** begin Source records **
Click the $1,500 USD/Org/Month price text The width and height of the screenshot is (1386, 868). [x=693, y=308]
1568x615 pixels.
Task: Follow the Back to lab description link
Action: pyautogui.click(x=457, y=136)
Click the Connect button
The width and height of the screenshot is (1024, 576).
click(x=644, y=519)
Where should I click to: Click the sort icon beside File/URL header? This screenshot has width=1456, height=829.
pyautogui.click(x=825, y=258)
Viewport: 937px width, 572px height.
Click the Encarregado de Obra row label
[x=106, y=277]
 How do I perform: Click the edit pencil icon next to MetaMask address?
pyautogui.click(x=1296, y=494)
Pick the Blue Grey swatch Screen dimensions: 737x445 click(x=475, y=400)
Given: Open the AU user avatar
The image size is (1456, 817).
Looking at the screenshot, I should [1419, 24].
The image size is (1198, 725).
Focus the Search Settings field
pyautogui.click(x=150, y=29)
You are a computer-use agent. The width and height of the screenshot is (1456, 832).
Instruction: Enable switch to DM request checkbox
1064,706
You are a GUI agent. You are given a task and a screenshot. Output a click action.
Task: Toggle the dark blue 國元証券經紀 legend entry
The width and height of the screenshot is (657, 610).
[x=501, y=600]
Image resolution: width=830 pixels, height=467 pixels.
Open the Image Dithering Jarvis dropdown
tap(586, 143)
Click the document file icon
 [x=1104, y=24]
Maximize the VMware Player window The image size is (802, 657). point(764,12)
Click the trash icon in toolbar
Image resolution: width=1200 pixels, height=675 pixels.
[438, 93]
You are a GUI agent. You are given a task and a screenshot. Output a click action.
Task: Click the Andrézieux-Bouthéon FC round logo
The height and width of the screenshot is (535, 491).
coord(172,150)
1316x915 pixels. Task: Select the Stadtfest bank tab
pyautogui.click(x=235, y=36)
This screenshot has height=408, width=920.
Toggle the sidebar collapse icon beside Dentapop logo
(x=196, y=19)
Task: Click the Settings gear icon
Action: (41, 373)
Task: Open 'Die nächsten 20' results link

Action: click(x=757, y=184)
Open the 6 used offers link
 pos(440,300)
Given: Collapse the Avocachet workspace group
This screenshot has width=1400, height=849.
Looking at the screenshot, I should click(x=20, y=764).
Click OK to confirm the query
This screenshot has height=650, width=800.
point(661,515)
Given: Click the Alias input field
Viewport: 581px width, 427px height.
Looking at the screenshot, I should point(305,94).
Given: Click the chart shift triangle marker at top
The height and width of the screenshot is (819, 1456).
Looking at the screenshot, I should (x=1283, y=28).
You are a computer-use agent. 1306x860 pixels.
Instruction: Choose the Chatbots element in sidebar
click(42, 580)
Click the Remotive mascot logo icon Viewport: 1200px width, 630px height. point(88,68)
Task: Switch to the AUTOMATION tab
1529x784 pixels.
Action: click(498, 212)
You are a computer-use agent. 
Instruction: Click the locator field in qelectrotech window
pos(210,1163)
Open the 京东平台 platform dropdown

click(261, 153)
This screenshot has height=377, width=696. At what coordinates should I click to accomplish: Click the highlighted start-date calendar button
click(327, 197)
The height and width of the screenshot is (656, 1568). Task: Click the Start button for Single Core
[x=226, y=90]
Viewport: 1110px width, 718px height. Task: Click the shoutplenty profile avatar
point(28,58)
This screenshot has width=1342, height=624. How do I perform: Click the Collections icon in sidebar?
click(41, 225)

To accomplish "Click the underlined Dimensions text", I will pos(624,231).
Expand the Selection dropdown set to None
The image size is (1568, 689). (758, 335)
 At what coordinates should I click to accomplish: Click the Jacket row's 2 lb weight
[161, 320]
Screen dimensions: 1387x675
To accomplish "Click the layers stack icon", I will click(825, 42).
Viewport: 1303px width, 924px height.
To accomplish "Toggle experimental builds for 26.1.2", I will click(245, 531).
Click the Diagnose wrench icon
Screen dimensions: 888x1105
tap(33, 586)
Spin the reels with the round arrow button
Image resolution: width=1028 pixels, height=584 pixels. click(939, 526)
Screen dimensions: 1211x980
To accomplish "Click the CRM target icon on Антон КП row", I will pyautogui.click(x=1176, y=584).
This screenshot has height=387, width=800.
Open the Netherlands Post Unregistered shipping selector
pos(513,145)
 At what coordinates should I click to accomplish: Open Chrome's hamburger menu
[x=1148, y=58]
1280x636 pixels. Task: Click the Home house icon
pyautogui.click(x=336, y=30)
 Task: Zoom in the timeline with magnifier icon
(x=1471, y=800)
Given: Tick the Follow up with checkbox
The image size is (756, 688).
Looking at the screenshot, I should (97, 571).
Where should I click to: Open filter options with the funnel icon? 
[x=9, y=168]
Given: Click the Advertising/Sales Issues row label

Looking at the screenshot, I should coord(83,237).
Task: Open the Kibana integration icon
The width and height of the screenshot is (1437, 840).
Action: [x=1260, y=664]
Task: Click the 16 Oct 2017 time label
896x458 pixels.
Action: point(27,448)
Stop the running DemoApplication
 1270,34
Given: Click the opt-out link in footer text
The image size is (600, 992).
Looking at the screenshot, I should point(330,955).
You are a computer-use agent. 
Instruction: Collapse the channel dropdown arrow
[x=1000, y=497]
** end Source records **
_Objective_
Return every line of the records above exactly, with nothing changed.

_Written solution_
Click the $1,500 USD/Org/Month price text The width and height of the screenshot is (1386, 868). [x=693, y=308]
1568x615 pixels.
Task: Follow the Back to lab description link
Action: pyautogui.click(x=457, y=136)
Click the Connect button
The width and height of the screenshot is (1024, 576).
click(x=644, y=519)
Where should I click to: Click the sort icon beside File/URL header? This screenshot has width=1456, height=829.
pyautogui.click(x=825, y=258)
Viewport: 937px width, 572px height.
Click the Encarregado de Obra row label
[x=106, y=277]
 How do I perform: Click the edit pencil icon next to MetaMask address?
pyautogui.click(x=1296, y=494)
Pick the Blue Grey swatch Screen dimensions: 737x445 click(x=475, y=400)
Given: Open the AU user avatar
The image size is (1456, 817).
Looking at the screenshot, I should [1419, 24].
The image size is (1198, 725).
Focus the Search Settings field
pyautogui.click(x=150, y=29)
You are a computer-use agent. The width and height of the screenshot is (1456, 832).
Instruction: Enable switch to DM request checkbox
1064,706
You are a GUI agent. You are given a task and a screenshot. Output a click action.
Task: Toggle the dark blue 國元証券經紀 legend entry
The width and height of the screenshot is (657, 610).
[x=501, y=600]
Image resolution: width=830 pixels, height=467 pixels.
Open the Image Dithering Jarvis dropdown
tap(586, 143)
Click the document file icon
 [x=1104, y=24]
Maximize the VMware Player window The image size is (802, 657). point(764,12)
Click the trash icon in toolbar
Image resolution: width=1200 pixels, height=675 pixels.
[438, 93]
You are a GUI agent. You are given a task and a screenshot. Output a click action.
Task: Click the Andrézieux-Bouthéon FC round logo
The height and width of the screenshot is (535, 491).
coord(172,150)
1316x915 pixels. Task: Select the Stadtfest bank tab
pyautogui.click(x=235, y=36)
This screenshot has height=408, width=920.
Toggle the sidebar collapse icon beside Dentapop logo
(x=196, y=19)
Task: Click the Settings gear icon
Action: (41, 373)
Task: Open 'Die nächsten 20' results link

Action: click(x=757, y=184)
Open the 6 used offers link
 pos(440,300)
Given: Collapse the Avocachet workspace group
This screenshot has width=1400, height=849.
Looking at the screenshot, I should click(x=20, y=764).
Click OK to confirm the query
This screenshot has height=650, width=800.
point(661,515)
Given: Click the Alias input field
Viewport: 581px width, 427px height.
Looking at the screenshot, I should point(305,94).
Given: Click the chart shift triangle marker at top
The height and width of the screenshot is (819, 1456).
Looking at the screenshot, I should (x=1283, y=28).
You are a computer-use agent. 1306x860 pixels.
Instruction: Choose the Chatbots element in sidebar
click(42, 580)
Click the Remotive mascot logo icon Viewport: 1200px width, 630px height. point(88,68)
Task: Switch to the AUTOMATION tab
1529x784 pixels.
Action: click(498, 212)
You are a computer-use agent. 
Instruction: Click the locator field in qelectrotech window
pos(210,1163)
Open the 京东平台 platform dropdown

click(261, 153)
This screenshot has height=377, width=696. At what coordinates should I click to accomplish: Click the highlighted start-date calendar button
click(327, 197)
The height and width of the screenshot is (656, 1568). Task: Click the Start button for Single Core
[x=226, y=90]
Viewport: 1110px width, 718px height. Task: Click the shoutplenty profile avatar
point(28,58)
This screenshot has width=1342, height=624. How do I perform: Click the Collections icon in sidebar?
click(41, 225)

To accomplish "Click the underlined Dimensions text", I will pos(624,231).
Expand the Selection dropdown set to None
The image size is (1568, 689). (758, 335)
 At what coordinates should I click to accomplish: Click the Jacket row's 2 lb weight
[161, 320]
Screen dimensions: 1387x675
To accomplish "Click the layers stack icon", I will click(825, 42).
Viewport: 1303px width, 924px height.
To accomplish "Toggle experimental builds for 26.1.2", I will click(245, 531).
Click the Diagnose wrench icon
Screen dimensions: 888x1105
tap(33, 586)
Spin the reels with the round arrow button
Image resolution: width=1028 pixels, height=584 pixels. click(939, 526)
Screen dimensions: 1211x980
To accomplish "Click the CRM target icon on Антон КП row", I will pyautogui.click(x=1176, y=584).
This screenshot has height=387, width=800.
Open the Netherlands Post Unregistered shipping selector
pos(513,145)
 At what coordinates should I click to accomplish: Open Chrome's hamburger menu
[x=1148, y=58]
1280x636 pixels. Task: Click the Home house icon
pyautogui.click(x=336, y=30)
 Task: Zoom in the timeline with magnifier icon
(x=1471, y=800)
Given: Tick the Follow up with checkbox
The image size is (756, 688).
Looking at the screenshot, I should (97, 571).
Where should I click to: Open filter options with the funnel icon? 
[x=9, y=168]
Given: Click the Advertising/Sales Issues row label

Looking at the screenshot, I should coord(83,237).
Task: Open the Kibana integration icon
The width and height of the screenshot is (1437, 840).
Action: [x=1260, y=664]
Task: Click the 16 Oct 2017 time label
896x458 pixels.
Action: point(27,448)
Stop the running DemoApplication
 1270,34
Given: Click the opt-out link in footer text
The image size is (600, 992).
Looking at the screenshot, I should point(330,955).
You are a computer-use agent. 
Instruction: Collapse the channel dropdown arrow
[x=1000, y=497]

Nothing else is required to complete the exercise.